Jack’s father loses his job and the family has to leave town. The uprooting is the most painful the boys have experienced. Everything is lost, it seems, friends, the house, the neighborhood, memories, … But among the loss, we hear the graceful voice of Jack’s mother: “The only way to be happy is to love. Unless you love, your life will flash by… Do good, wonder, hope.” Yet poignantly, she experiences the most devastating blow later, the death of her own son. We hear her heartbreaking whisper in voice over: “Where were you? Did you know?” Again, reiterating the questions that were on Job’s mind.
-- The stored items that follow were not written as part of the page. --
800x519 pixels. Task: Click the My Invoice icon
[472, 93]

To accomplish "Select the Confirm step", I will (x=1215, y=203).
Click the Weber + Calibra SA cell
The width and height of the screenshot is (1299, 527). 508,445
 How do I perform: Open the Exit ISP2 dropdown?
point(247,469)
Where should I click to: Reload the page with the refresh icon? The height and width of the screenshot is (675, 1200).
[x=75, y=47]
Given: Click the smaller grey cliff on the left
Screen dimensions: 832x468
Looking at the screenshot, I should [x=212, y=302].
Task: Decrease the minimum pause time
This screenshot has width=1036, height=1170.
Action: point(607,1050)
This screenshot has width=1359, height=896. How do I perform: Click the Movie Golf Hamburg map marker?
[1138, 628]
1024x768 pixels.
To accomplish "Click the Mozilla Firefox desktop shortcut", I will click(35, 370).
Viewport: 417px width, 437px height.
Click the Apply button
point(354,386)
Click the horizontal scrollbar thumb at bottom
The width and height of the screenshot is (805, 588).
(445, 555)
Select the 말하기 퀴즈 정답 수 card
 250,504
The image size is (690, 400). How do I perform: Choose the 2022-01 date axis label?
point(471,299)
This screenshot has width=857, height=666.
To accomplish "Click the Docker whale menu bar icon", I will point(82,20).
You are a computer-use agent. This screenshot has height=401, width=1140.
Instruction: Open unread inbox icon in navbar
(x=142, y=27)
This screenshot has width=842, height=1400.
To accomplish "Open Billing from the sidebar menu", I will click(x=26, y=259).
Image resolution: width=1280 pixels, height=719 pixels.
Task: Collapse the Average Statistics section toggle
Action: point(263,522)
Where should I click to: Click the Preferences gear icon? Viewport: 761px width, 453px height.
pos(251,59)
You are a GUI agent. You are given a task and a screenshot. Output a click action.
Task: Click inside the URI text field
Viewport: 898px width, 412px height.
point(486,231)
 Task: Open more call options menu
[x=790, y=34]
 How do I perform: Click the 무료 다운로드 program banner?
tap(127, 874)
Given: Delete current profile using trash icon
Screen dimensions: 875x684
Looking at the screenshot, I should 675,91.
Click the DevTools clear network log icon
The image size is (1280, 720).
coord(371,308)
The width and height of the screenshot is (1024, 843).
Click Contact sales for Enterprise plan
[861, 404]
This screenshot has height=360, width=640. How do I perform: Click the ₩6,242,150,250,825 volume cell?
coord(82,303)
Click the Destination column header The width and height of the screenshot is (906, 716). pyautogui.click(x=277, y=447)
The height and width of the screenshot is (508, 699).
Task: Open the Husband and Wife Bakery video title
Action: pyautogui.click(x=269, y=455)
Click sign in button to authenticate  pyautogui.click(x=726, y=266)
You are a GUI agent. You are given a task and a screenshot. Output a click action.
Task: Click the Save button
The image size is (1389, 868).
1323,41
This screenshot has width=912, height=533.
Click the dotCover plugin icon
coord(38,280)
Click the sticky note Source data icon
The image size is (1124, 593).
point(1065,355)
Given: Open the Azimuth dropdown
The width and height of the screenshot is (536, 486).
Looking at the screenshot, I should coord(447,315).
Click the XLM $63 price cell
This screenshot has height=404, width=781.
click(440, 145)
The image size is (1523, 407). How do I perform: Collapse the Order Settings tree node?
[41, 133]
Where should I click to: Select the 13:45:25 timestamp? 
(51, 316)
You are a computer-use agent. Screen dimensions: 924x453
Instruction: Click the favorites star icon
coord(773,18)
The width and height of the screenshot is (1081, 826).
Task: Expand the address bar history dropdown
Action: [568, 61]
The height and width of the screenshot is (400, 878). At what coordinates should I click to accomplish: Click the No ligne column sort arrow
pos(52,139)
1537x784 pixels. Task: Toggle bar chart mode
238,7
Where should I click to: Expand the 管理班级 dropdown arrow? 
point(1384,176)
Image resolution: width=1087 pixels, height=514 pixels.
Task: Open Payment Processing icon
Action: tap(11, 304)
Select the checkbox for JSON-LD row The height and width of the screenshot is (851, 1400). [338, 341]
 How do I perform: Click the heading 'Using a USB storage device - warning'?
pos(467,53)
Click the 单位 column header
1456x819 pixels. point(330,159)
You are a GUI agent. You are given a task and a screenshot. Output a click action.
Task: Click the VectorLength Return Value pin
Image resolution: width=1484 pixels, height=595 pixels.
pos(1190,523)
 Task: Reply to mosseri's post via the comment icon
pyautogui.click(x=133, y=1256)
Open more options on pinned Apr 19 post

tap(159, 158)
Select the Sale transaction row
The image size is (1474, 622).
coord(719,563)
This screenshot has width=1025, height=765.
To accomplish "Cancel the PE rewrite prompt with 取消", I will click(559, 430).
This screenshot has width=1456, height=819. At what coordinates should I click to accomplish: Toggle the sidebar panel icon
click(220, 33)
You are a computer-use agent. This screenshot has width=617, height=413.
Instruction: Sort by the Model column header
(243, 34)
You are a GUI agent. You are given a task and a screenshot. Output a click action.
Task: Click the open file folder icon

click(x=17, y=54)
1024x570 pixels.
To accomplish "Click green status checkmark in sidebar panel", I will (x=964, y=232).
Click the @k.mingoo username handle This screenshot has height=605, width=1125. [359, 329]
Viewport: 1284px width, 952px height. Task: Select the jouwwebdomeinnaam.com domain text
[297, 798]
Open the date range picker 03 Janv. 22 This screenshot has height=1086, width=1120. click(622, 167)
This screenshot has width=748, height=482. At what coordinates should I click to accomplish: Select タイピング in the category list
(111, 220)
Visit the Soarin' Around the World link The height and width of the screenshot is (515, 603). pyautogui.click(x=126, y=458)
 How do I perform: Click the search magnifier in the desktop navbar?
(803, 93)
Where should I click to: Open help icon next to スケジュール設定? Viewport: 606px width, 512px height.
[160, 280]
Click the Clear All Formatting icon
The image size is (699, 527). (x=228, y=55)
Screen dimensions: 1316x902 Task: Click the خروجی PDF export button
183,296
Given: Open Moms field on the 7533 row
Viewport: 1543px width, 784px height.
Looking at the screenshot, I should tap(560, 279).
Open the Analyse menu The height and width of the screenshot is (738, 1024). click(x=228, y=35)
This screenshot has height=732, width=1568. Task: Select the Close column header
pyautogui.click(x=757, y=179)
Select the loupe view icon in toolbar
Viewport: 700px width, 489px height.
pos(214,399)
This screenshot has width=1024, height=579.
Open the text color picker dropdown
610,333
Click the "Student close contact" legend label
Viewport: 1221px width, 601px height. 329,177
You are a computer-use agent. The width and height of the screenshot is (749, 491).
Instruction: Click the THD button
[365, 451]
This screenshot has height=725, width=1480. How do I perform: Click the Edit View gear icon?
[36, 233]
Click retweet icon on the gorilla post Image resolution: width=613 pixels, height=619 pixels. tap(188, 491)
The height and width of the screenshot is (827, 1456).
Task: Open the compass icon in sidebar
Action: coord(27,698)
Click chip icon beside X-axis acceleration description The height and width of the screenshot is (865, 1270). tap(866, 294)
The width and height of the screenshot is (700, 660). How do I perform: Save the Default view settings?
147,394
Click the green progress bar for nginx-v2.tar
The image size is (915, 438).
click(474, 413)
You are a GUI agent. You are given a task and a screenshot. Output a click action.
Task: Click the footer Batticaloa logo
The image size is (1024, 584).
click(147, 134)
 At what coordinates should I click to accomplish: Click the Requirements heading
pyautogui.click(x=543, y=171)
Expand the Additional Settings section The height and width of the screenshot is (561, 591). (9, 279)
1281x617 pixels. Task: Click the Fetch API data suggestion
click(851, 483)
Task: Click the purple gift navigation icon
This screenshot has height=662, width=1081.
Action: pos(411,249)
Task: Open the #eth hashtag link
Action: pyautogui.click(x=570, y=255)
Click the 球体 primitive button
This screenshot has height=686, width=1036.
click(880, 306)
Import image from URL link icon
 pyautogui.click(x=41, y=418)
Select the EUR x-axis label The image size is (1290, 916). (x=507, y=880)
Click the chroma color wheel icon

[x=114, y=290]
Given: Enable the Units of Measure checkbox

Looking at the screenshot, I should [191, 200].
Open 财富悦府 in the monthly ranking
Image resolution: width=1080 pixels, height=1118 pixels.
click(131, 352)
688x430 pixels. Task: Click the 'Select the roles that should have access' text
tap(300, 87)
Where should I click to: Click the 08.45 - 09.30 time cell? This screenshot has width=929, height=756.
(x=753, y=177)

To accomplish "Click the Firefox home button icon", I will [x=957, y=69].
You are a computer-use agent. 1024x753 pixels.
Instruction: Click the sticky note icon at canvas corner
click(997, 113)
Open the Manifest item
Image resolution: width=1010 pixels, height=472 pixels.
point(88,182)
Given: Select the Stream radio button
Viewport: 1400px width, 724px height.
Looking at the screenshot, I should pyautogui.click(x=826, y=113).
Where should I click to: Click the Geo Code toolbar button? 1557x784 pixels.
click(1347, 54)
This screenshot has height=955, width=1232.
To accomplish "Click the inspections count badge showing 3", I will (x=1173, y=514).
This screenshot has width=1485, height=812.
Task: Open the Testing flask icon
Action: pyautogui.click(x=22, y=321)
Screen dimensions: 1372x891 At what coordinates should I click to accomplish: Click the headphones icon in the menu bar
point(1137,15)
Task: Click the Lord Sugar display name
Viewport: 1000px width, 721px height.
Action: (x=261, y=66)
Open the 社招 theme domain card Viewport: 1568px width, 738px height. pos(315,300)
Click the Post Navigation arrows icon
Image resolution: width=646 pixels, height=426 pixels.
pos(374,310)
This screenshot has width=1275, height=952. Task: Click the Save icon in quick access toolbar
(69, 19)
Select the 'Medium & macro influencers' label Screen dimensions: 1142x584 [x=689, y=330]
But ultimately light takes over darkness. We are assured that all is not lost. We hear Jack’s yearning whisper, like a prayer: “Keep us, guide us, to the end of time.” In the eternal scheme of things, shown by the display of the magnificent cosmic visuals, we see all members of the O’Brien family reunite and bathed in a warm bright light. Jack once again embraces the ones he loves, his mother and his brothers. He also stands shoulder to shoulder with the one who has inflicted in him the mixed emotions of pain, anger and love, his father, now reconciled under the brilliant light.  The third part.

Yes, we have the big names. Sean Penn as adult Jack appears only sporadically. Brad Pitt nails his role as the stern and difficult father. The relatively new film actor Jessica Chastain is grace embodied. In an interview she recalls that director Terrence Malick had asked her to watch a lot of Lauren Bacall movies to prepare for her role. But the most impressive of all is Hunter McCracken playing young Jack. The casting is brilliant here. His mesmerizing portrayal of a conflicting boy incubating the later character of a tormented adult Penn is deeply moving, a reflection too of Malick’s sensitive direction. As with his other films, cinematography is superb. You’ll have plenty of time to savour the long sections of cosmic and natural wonders.

“The Tree of Life” is for the patient viewer. It is a slow movie, and rightly so. You have to take the two hours and eighteen minutes as a respite from your busy schedule, and experience the film as a quiet meditation on life, family, God, and relationship with Him. It is also a portrait of love, faith, doubts, and promise. It poses questions in whispers, and answers with majestic visuals in silence, and at times, in engulfing themes of torrential music. Smetana’s “The Moldau” still flows through my mind at 4:30 a.m.

Boos or applause, what does it matter? To quote Bresson: “All is grace.”